如果你真的在看性能,那就用numpy吧!

这里是完整的笔记本作为Github上的要点,列表,numpy和熊猫之间的比较。

https://gist.github.com/denfromufa/2821ff59b02e9482be15d27f2bbd4451

在这里输入图像描述

两个列表(如list1和list2)之间的区别可以使用下面的简单函数找到。

 def diff(list1, list2): c = set(list1).union(set(list2)) # or c = set(list1) | set(list2) d = set(list1).intersection(set(list2)) # or d = set(list1) & set(list2) return list(c - d) 

要么

 def diff(list1, list2): return list(set(list1).symmetric_difference(set(list2))) # or return list(set(list1) ^ set(list2)) 

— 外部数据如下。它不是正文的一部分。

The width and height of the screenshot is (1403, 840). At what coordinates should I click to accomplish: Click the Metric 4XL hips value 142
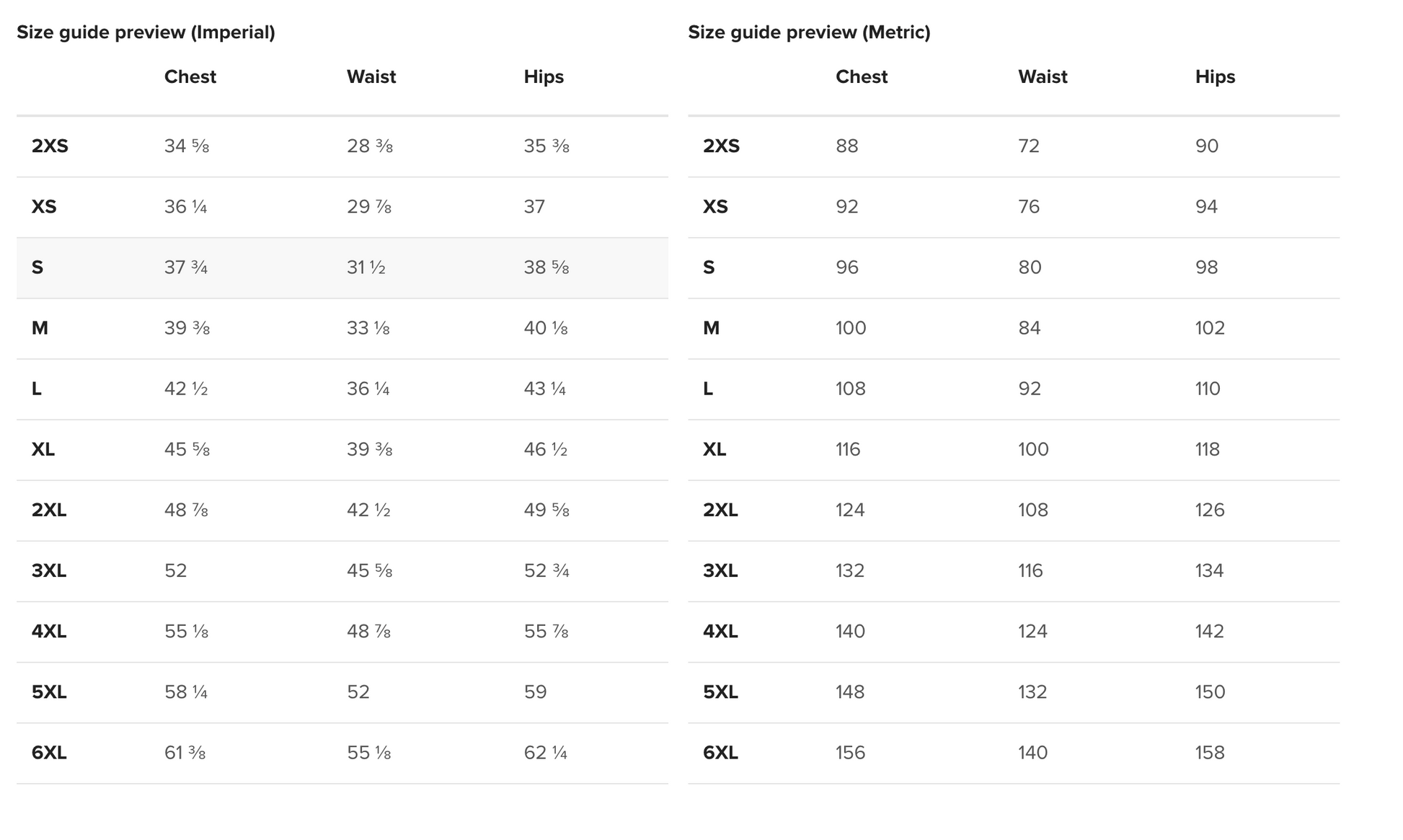point(1209,632)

通过使用上述函数,可以使用diff(temp2, temp1)diff(temp1, temp2)来找到diff(temp2, temp1) 。 两者都会给出结果['Four', 'Three'] 。 您不必担心列表的顺序或首先给出哪个列表。

Python文档参考

我会折腾,因为目前的解决方案没有产生一个元组:

 temp3 = tuple(set(temp1) - set(temp2)) 

或者:

 #edited using @Mark Byers idea. If you accept this one as answer, just accept his instead. temp3 = tuple(x for x in temp1 if x not in set(temp2)) 

像其他非元组在这个方向上产生答案一样,它保留了顺序

可以使用python XOR操作符来完成。

  • 这将删除每个列表中的重复项
  • 这将显示temp1与temp1的temp1和temp2的差异。

 set(temp1) ^ set(temp2) 

尝试这个:

 temp3 = set(temp1) - set(temp2) 

这可能比Mark的列表理解还要快:

 filterfalse(set(temp2).__contains__, temp1) 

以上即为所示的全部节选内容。